═══ RECORDS ═══
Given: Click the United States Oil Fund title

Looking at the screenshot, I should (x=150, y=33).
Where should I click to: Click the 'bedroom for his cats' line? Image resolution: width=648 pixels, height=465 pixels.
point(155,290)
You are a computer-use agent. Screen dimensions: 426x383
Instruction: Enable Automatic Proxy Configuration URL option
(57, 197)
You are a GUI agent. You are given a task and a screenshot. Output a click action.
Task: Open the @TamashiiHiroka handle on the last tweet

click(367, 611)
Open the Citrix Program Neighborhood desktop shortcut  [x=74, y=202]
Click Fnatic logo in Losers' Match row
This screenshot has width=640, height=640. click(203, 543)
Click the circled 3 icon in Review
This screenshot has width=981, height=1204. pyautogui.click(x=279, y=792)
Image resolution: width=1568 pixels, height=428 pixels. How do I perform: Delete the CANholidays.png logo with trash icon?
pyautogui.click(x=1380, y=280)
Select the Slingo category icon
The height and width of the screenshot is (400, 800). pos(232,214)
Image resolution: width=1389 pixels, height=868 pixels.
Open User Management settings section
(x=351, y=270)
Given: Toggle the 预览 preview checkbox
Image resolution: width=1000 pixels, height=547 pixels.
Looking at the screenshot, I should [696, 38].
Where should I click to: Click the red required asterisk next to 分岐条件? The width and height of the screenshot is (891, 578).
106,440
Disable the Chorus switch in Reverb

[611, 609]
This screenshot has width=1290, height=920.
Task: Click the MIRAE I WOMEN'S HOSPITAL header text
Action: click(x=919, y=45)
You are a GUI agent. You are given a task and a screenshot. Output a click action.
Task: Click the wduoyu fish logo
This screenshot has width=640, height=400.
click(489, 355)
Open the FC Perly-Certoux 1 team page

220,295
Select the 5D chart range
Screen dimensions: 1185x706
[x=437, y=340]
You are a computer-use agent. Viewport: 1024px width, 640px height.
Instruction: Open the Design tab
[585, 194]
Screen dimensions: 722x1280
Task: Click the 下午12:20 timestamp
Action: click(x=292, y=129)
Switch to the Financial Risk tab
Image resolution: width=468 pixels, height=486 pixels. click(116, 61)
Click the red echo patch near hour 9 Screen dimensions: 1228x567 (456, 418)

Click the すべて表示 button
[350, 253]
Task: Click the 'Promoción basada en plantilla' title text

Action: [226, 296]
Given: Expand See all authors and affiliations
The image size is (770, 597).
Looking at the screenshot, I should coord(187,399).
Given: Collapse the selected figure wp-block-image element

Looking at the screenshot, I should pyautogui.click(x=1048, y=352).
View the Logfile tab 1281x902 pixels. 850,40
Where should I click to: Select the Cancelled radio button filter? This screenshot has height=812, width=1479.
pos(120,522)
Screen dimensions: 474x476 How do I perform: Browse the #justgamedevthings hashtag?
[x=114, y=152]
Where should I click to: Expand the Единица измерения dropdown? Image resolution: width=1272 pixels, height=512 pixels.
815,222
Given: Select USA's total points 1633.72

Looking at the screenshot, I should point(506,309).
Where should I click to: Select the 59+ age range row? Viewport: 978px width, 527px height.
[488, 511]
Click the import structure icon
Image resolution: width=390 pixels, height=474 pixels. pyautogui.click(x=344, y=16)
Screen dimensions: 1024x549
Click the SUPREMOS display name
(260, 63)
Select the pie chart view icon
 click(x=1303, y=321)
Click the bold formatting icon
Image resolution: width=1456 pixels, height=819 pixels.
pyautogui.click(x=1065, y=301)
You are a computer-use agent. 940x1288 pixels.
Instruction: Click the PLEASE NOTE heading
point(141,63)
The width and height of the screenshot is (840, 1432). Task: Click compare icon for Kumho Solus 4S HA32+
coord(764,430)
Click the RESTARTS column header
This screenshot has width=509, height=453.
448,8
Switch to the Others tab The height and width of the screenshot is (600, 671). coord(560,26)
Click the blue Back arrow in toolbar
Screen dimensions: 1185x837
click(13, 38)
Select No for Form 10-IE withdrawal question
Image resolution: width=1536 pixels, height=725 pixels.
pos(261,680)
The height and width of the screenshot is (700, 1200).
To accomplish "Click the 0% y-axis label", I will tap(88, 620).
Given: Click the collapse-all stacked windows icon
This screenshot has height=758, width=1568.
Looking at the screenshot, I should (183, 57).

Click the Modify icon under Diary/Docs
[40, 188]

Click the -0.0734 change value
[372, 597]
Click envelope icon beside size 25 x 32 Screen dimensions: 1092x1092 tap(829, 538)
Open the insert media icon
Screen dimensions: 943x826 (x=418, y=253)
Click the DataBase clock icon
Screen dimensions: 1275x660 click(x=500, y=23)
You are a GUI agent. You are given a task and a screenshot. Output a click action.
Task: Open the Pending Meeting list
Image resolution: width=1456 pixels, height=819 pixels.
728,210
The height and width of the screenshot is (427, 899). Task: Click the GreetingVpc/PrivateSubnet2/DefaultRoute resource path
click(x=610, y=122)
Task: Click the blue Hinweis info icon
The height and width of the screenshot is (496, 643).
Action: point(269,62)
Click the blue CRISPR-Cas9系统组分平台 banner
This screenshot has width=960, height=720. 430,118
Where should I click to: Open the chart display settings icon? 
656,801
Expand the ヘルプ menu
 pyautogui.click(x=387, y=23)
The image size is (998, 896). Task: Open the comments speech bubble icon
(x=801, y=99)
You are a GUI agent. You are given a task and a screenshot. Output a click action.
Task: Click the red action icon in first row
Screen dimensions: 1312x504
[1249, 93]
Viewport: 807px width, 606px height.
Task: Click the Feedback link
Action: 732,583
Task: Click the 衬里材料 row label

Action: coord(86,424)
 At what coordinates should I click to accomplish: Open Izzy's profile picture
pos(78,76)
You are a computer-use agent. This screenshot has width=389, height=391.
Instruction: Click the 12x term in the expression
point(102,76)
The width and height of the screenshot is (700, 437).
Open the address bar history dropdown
═══
Copy, from the lines above, each one that holds "computer".

## TASK ANSWER
You are a computer-use agent. Screen dimensions: 426x383
You are a computer-use agent. Viewport: 1024px width, 640px height.
You are a computer-use agent. 940x1288 pixels.
You are a computer-use agent. This screenshot has width=389, height=391.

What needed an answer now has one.